WELLAND, Ont. — OBAC wants the CCMTA and Transport Canada to introduce a split-sleeper exception to the proposed revisions of HOS rules.
The exception would allow drivers to procure the requisite 10 hours of daily rest in two intervals rather than in a single period of at least eight consecutive hours, with the remaining two hours taken at the driver’s discretion. While OBAC basically supports the current Canadian proposal, it recognizes the inherent incompatibility with the American rules, slated to come into force on January 4, 2004. Those rules contain a split-sleeper exception, giving American drivers an added measure of flexibility on cross-border trips.
OBAC officials believe, from a competitive standpoint, that Canada could be hurt by the lack of downstream enforcement of the Canadian rules by American facility-audit teams.
“They certainly will not be enforcing Canadian rules, while Canadian facility auditors will be acutely aware of the potential for a violation on a cross-border trip, and thus likely to vigorously enforce the rules at the facility-audit stage,” states a press release from OBAC.
“That threat, real or perceived, will leave Canadian drivers and owner/operators struggling with the need to comply versus the need to remain competitive with their southern counterparts.

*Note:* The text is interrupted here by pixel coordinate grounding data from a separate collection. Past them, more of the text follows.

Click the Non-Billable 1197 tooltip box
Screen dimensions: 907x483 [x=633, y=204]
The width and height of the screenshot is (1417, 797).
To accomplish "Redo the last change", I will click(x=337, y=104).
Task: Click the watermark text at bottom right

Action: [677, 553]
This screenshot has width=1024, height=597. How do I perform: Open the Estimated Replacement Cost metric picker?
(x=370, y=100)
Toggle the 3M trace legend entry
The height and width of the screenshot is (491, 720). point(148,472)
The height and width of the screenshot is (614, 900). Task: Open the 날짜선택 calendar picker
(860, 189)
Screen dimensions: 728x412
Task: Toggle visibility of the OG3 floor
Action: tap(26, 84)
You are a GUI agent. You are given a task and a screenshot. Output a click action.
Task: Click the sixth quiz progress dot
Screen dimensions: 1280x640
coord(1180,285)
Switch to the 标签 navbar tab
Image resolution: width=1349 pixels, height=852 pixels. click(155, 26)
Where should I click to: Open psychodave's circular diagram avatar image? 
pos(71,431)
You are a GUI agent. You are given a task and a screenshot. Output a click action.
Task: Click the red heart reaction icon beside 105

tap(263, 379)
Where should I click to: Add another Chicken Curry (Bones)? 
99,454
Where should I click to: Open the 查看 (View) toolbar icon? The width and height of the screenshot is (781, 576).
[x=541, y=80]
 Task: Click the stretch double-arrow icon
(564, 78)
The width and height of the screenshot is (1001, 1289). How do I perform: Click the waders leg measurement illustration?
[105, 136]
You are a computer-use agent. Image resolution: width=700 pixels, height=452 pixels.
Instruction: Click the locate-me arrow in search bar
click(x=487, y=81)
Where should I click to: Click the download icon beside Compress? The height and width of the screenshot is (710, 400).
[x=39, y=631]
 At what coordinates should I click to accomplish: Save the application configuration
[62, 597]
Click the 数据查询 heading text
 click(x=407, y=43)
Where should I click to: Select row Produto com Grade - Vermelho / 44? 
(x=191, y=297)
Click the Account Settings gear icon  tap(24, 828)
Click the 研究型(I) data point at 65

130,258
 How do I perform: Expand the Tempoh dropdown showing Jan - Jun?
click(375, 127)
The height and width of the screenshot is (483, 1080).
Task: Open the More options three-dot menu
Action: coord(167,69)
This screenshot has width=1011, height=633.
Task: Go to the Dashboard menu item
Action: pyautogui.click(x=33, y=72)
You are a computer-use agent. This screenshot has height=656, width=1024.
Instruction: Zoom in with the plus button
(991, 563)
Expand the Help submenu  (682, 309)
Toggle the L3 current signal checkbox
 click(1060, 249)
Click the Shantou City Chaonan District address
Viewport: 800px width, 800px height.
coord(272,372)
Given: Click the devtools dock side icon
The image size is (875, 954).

“That could put Canadian industry at a disadvantage, or force Canadian carriers to break the law in order to retain their freight volumes. This would have serious consequences for OBAC members and all Canadian drivers and owner-operators,” states the press release.
“The current disparity is not a Canadian-made problem, but it will be Canada’s to resolve,” says OBAC interim executive director, Leo Van Tuyl.
“We would like to see CCMTA and Transport Canada re-examine the Canadian proposal with an eye toward adding a ‘split-sleeper’ exception, similar to the current American exception, to our rules before they reach Canada Gazette, Part II early in the New Year.”
It is quite likely that Canadian drivers will take advantage of the exception while operating under the U.S. rules, but doing so will force them into border region truck stops by the thousands as they reset their sleeper time to the Canadian clock, OBAC officials point out.
“The transition from one operating system to the other will create horrendous parking problems at those truck stops,” says Van Tuyl. “And the enforcement of the eight-hours-off rule in Canada could initiate a ticket-writing frenzy among Canadian border-region enforcement officials.”